FCA will reportedly plead guilty to emissions tampering on the 3.0-liter EcoDiesel found on some Ram 1500 trucks and Jeep Grand Cherokee SUVs.
The U.S. Justice Department and FCA are close to striking a deal that will cost parent company Stellantis upwards of $300 million in penalties according to Reuters.
The six-year investigation has focused on roughly 100,000 Ram 1500 pickups and Jeep Grand Cherokee SUVs for model years 2014 to 2016.
The investigation resulted in the arrests of three Stellantis employees which the Justice Department reported earlier this year:
According to court documents, Sergio Pasini, 43, of Ferrera, Italy, and Gianluca Sabbioni, 55, of Sala Bolognese, Italy, two senior diesel managers at Fiat Chrysler Automobiles Italy S.p.A. (FCA Italy), a wholly owned subsidiary of Stellantis N.V. — along with a previously charged co-conspirator, Emanuele Palma, 42, of Bloomfield Hills, Michigan — were responsible for developing and calibrating the 3.0-liter diesel engine used in certain FCA diesel vehicles.
Their responsibilities included calibrating several software features in the vehicles’ emissions control systems to meet emissions standards for nitrogen oxides (NOx), a family of poisonous gases that are formed when diesel fuels are burned at high temperatures, while also achieving best-in-class fuel efficiency targets set by FCA US LLC.

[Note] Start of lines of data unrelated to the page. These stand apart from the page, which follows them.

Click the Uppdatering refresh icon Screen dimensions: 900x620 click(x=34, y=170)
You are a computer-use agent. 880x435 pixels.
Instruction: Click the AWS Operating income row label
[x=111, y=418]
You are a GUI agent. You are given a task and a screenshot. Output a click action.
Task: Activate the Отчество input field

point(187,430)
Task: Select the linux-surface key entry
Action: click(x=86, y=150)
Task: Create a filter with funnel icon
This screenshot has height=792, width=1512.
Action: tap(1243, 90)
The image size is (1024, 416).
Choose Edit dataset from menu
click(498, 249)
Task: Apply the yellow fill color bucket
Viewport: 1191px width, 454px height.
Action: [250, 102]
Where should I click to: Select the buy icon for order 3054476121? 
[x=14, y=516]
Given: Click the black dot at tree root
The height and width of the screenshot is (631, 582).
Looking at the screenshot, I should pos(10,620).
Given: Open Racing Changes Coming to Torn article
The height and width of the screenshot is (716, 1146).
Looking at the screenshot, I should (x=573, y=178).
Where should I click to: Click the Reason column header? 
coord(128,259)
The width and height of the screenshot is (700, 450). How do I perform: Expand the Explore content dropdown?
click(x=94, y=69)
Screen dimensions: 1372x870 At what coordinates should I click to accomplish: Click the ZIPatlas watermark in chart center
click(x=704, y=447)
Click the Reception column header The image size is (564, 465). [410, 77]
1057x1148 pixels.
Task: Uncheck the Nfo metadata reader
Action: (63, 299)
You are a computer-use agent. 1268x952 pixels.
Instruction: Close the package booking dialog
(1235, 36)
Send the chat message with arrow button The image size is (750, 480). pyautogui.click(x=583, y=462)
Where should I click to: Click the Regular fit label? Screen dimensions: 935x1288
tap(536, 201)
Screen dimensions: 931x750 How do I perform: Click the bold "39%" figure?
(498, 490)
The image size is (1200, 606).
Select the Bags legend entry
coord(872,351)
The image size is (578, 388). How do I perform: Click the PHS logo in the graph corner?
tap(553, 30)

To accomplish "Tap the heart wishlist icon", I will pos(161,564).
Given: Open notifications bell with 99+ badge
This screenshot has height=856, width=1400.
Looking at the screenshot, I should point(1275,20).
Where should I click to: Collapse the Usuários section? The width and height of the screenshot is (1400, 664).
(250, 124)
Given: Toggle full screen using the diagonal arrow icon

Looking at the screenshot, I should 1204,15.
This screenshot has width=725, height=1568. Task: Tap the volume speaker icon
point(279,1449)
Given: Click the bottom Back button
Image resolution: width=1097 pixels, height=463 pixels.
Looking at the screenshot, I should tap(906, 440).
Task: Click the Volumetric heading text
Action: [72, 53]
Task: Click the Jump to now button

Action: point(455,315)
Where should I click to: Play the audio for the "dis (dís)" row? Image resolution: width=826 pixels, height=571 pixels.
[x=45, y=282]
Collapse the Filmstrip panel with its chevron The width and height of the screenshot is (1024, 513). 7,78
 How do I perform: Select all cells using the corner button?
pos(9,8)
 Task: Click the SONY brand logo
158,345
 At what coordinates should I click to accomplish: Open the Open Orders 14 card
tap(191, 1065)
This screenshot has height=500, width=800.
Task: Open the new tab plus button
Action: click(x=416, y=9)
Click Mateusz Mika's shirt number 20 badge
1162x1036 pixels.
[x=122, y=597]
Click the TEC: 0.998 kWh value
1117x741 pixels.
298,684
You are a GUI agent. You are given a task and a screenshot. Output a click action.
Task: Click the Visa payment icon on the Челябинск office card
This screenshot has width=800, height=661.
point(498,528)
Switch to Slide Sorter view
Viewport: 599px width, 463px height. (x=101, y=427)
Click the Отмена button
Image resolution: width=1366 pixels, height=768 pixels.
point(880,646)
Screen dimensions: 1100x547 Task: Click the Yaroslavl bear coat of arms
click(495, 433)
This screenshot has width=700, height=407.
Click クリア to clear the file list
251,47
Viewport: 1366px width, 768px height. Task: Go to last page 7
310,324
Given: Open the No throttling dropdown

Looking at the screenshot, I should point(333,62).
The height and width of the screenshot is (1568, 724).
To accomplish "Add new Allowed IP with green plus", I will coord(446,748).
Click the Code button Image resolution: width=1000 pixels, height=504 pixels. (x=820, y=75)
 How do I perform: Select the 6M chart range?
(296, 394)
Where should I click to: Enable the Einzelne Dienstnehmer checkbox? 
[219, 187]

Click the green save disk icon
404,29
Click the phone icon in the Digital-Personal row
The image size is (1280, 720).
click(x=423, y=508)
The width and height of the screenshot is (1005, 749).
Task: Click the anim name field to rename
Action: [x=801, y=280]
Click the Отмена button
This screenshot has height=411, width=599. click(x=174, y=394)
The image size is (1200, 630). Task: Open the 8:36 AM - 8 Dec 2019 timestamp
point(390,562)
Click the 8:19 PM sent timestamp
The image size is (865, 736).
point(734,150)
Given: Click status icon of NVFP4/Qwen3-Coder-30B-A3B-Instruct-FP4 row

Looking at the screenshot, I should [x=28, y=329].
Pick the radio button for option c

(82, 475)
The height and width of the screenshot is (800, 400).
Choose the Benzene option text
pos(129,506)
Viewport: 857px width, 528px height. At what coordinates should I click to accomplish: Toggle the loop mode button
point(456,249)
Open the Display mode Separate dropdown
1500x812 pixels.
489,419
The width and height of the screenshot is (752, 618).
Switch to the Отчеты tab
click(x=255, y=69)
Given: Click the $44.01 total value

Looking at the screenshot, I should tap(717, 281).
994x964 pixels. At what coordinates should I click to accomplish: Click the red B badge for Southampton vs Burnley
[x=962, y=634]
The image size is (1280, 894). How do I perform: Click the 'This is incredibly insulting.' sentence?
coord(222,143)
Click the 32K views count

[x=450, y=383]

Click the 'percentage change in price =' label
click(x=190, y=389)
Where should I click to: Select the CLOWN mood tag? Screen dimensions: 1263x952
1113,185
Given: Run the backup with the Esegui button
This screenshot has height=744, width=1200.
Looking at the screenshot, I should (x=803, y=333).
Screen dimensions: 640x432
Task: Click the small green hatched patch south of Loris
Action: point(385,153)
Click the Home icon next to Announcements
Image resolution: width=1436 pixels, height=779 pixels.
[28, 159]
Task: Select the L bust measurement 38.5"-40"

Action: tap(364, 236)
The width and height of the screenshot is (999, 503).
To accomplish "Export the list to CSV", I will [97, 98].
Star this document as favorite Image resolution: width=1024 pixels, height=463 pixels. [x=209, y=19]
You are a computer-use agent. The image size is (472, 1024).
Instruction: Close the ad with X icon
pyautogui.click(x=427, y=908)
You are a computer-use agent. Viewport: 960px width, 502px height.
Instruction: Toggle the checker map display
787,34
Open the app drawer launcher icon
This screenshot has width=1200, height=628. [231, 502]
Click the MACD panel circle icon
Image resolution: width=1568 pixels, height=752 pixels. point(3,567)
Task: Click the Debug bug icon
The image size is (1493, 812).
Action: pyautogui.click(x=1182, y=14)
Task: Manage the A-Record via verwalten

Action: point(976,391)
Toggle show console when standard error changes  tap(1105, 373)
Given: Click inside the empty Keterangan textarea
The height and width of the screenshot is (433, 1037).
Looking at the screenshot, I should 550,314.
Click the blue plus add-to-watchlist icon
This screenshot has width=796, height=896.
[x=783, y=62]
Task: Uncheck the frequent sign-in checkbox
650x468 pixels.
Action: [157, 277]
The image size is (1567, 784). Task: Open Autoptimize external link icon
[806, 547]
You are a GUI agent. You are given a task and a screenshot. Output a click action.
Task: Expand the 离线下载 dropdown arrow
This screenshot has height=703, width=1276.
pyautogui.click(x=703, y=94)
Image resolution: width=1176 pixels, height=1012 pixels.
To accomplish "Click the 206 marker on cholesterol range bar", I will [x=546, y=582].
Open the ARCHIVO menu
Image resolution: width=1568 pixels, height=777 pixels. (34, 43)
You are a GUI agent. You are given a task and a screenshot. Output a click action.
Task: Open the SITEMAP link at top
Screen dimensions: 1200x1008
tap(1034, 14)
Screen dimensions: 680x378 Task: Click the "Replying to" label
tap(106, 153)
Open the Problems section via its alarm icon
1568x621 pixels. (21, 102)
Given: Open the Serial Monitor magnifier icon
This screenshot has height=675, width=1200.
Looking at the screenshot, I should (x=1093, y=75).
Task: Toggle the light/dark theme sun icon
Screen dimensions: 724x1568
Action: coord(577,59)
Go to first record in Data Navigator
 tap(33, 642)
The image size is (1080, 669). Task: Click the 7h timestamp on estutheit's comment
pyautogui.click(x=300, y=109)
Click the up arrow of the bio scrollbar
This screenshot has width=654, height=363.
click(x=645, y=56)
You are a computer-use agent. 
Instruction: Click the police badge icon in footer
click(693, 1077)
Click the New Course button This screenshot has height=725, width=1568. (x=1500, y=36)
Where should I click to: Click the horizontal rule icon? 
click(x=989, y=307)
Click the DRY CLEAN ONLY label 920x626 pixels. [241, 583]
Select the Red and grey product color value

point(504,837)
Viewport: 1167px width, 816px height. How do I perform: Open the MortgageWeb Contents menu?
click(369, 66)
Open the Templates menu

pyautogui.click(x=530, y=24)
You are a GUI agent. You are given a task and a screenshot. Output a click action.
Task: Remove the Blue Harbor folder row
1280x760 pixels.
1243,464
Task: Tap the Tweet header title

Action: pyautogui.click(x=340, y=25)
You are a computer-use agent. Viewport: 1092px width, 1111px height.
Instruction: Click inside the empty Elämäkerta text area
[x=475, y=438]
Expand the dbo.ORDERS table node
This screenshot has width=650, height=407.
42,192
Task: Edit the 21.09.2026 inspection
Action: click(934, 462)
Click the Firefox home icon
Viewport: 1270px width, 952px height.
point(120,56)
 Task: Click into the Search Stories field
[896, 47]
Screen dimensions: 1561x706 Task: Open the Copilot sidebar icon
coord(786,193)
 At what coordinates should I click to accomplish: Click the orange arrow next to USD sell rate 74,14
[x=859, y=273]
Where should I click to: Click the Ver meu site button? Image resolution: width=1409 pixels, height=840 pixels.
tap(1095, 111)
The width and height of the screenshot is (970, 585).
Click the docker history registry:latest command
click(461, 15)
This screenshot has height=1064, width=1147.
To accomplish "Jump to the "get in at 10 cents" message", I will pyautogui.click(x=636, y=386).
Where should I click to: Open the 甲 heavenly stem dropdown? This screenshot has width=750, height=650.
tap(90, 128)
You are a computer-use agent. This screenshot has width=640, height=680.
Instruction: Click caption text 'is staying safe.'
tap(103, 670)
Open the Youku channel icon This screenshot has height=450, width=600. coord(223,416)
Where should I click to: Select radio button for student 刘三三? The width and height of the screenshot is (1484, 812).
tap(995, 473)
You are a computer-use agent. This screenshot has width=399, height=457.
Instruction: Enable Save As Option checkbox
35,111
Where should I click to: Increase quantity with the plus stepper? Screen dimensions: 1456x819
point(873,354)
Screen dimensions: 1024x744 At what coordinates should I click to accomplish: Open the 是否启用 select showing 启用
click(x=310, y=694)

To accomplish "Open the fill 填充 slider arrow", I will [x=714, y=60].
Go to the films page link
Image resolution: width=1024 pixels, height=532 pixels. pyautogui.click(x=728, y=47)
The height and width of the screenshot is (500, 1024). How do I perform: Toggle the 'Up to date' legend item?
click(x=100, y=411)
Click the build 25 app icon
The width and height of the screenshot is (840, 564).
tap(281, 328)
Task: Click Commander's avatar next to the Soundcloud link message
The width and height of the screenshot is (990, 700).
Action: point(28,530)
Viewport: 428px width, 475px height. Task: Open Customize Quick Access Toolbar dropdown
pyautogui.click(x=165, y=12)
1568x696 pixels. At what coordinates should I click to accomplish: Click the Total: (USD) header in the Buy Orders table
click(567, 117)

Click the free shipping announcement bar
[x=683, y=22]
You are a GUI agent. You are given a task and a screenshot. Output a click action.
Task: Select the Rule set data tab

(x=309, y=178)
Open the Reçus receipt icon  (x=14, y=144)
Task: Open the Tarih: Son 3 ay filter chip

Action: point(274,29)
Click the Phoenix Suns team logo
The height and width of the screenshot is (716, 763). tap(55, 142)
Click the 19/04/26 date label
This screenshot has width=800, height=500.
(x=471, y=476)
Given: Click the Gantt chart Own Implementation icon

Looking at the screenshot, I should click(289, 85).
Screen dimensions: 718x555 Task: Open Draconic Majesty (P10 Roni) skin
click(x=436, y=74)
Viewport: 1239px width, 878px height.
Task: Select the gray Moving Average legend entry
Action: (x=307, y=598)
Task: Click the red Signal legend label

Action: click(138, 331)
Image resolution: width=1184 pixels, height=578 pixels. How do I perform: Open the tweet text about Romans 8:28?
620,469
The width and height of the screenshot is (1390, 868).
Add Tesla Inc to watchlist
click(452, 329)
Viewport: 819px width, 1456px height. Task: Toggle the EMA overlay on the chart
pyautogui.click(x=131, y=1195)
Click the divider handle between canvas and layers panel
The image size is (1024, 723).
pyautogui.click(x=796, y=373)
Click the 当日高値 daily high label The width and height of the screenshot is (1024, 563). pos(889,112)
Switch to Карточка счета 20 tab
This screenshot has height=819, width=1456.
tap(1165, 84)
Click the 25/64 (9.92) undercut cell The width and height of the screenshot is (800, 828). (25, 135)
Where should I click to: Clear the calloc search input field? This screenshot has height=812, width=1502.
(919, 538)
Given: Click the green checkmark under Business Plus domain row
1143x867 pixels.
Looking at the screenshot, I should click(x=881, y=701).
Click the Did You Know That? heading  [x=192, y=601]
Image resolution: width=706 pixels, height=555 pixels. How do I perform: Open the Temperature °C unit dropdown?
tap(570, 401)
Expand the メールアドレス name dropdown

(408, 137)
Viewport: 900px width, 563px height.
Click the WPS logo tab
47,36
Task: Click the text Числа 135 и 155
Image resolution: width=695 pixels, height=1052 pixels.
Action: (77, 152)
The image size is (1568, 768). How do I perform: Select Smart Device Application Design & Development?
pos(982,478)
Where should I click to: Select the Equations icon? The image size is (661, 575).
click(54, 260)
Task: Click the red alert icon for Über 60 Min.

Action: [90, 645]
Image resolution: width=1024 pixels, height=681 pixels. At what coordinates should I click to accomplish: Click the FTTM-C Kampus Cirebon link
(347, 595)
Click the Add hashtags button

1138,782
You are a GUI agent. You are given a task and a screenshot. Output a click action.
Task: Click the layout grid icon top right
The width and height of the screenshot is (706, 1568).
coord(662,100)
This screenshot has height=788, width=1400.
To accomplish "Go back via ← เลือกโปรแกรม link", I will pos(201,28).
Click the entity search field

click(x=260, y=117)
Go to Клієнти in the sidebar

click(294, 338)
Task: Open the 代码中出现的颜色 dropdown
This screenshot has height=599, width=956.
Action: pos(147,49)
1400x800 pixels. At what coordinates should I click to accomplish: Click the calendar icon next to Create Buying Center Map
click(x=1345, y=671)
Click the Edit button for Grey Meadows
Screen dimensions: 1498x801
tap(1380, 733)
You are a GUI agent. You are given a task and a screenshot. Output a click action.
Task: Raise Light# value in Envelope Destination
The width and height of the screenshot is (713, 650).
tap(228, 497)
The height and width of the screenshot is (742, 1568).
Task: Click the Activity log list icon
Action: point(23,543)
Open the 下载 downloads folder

The superseding indictment alleges that Palma, Pasini, Sabbioni, and their co-conspirators, purposely calibrated the emissions control functions to produce lower NOx emissions under conditions when the subject vehicles would be undergoing testing on the federal test procedures or driving “cycles,” and higher NOx emissions under conditions when the subject vehicles would be driven in the real world.
Trials for the men are set to begin in the U.S. next year.